╭─ Available data
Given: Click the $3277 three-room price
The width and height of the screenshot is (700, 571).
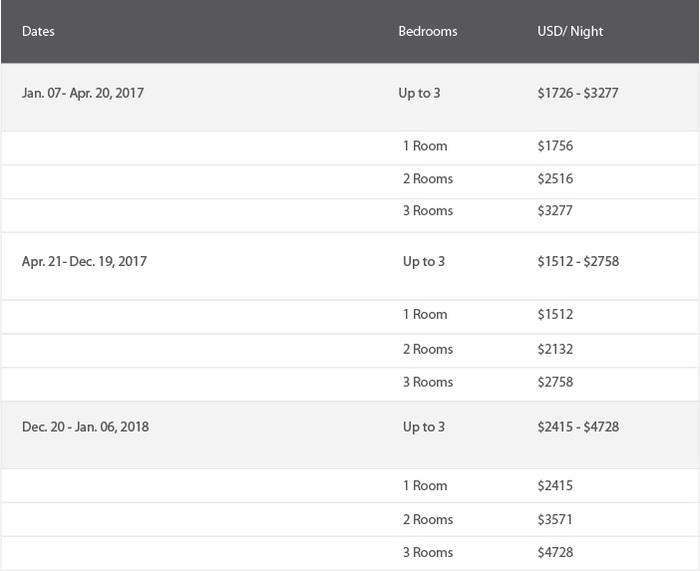Looking at the screenshot, I should [555, 210].
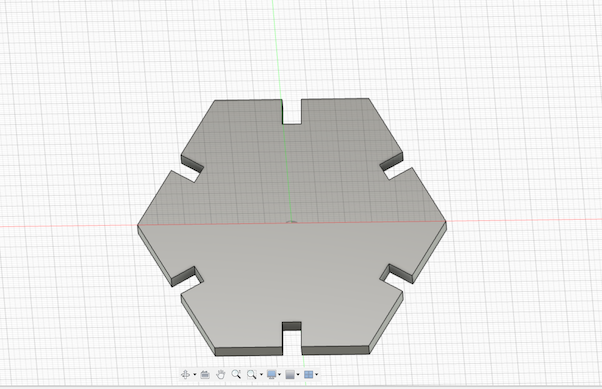This screenshot has width=602, height=389.
Task: Select the inner wall of the bottom-left slot
Action: point(184,276)
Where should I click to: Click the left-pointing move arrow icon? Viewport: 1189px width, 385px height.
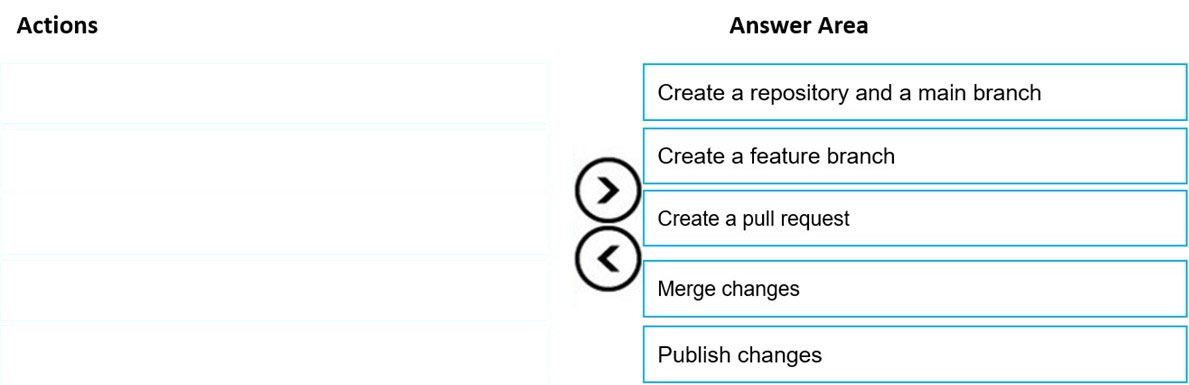(607, 258)
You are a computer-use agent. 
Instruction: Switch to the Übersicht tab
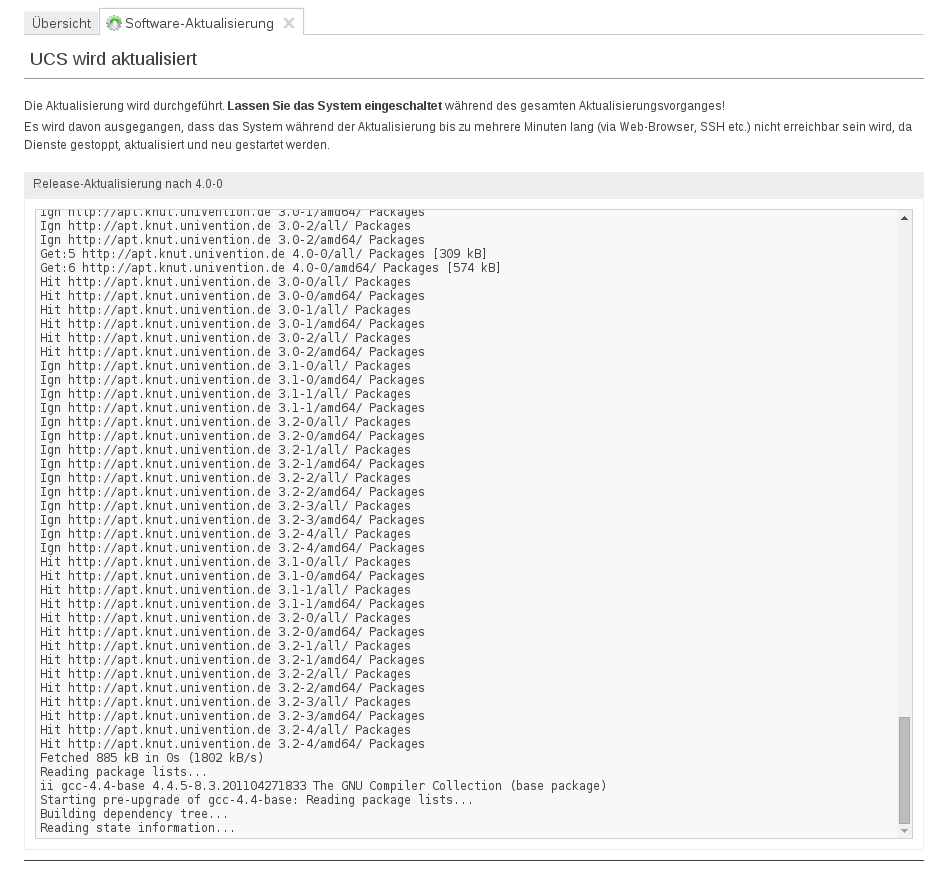61,23
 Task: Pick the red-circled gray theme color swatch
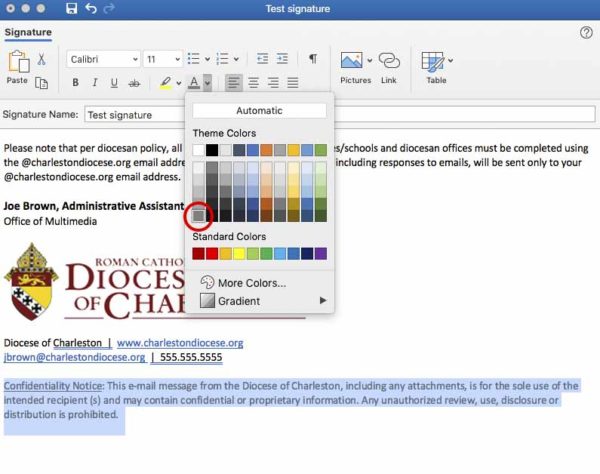coord(199,215)
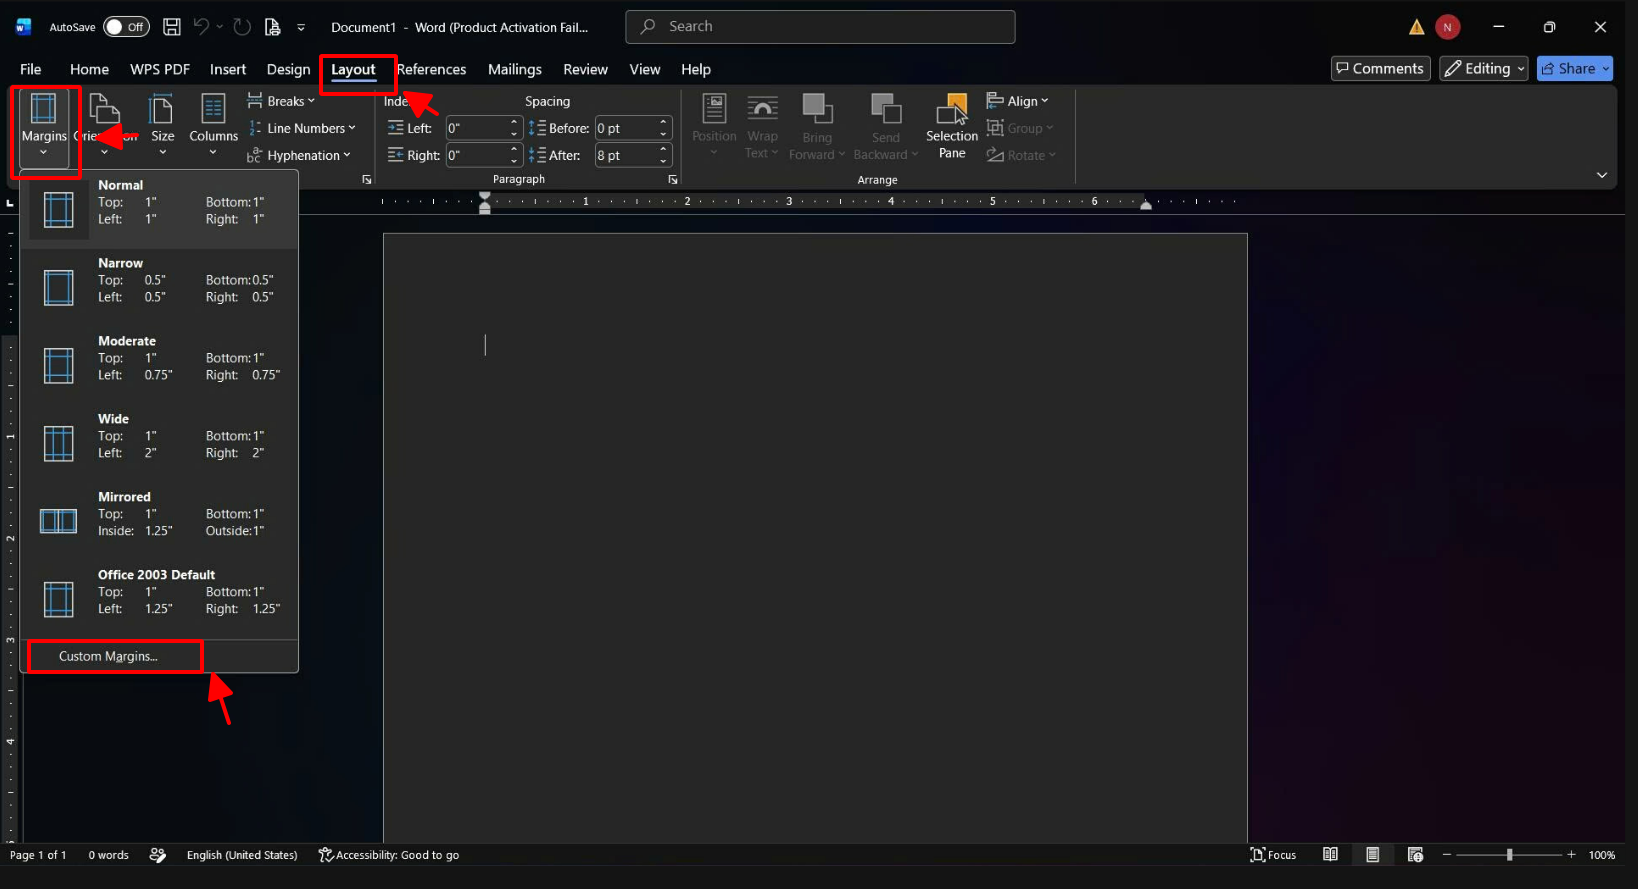
Task: Click the Save icon in title bar
Action: tap(172, 27)
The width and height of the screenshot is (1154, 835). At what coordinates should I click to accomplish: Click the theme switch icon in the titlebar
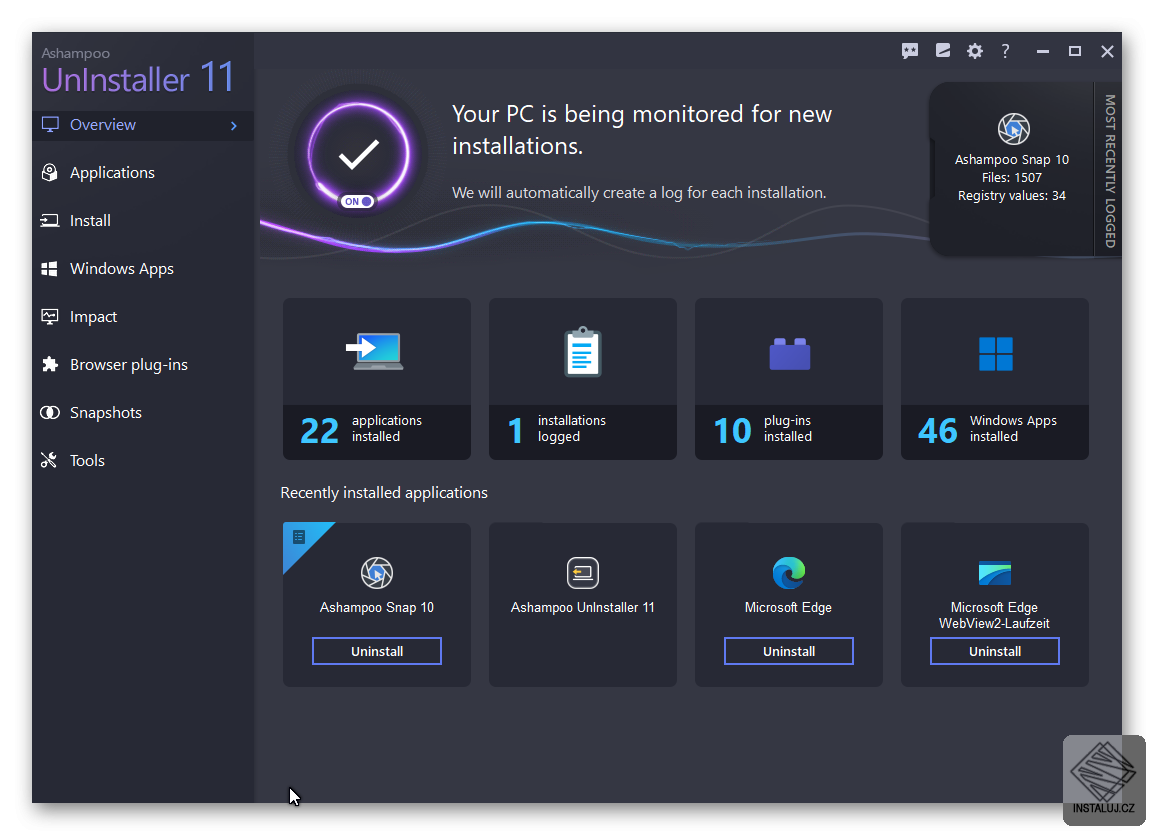pyautogui.click(x=942, y=51)
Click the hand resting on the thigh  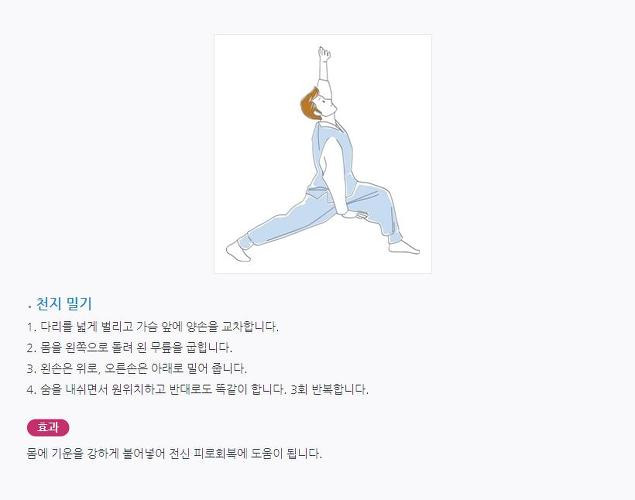[356, 215]
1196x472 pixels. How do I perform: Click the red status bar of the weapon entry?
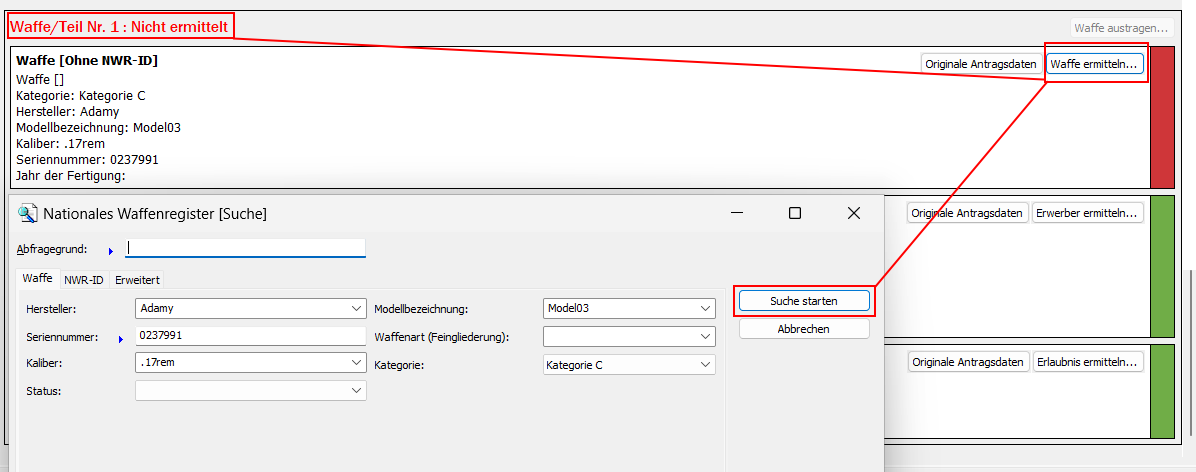point(1162,118)
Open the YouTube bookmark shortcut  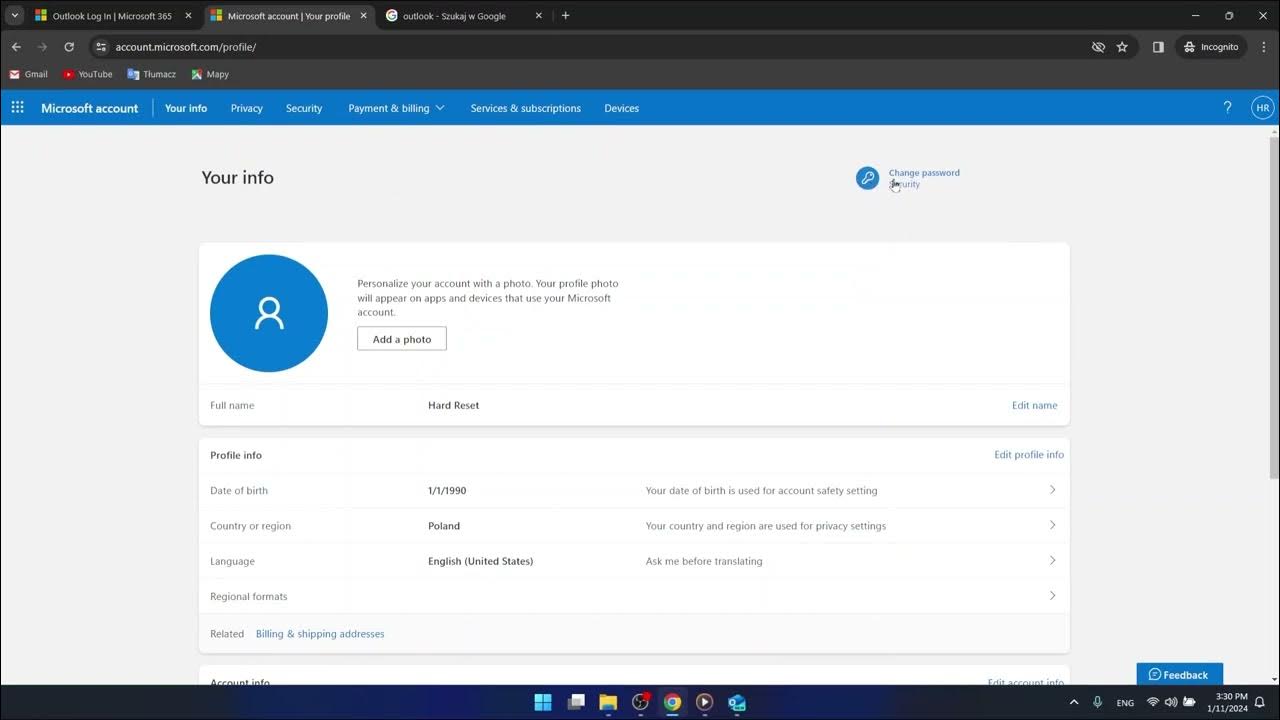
╰─
What needs to be done:
Having located the line with "1196x472 pixels. How", transcribe exactly and only the lines from it to the final line of the material, skipping the pictures.

Result for this exercise:
1196x472 pixels. How do I perform: Click the red status bar of the weapon entry?
point(1162,118)
Open the YouTube bookmark shortcut  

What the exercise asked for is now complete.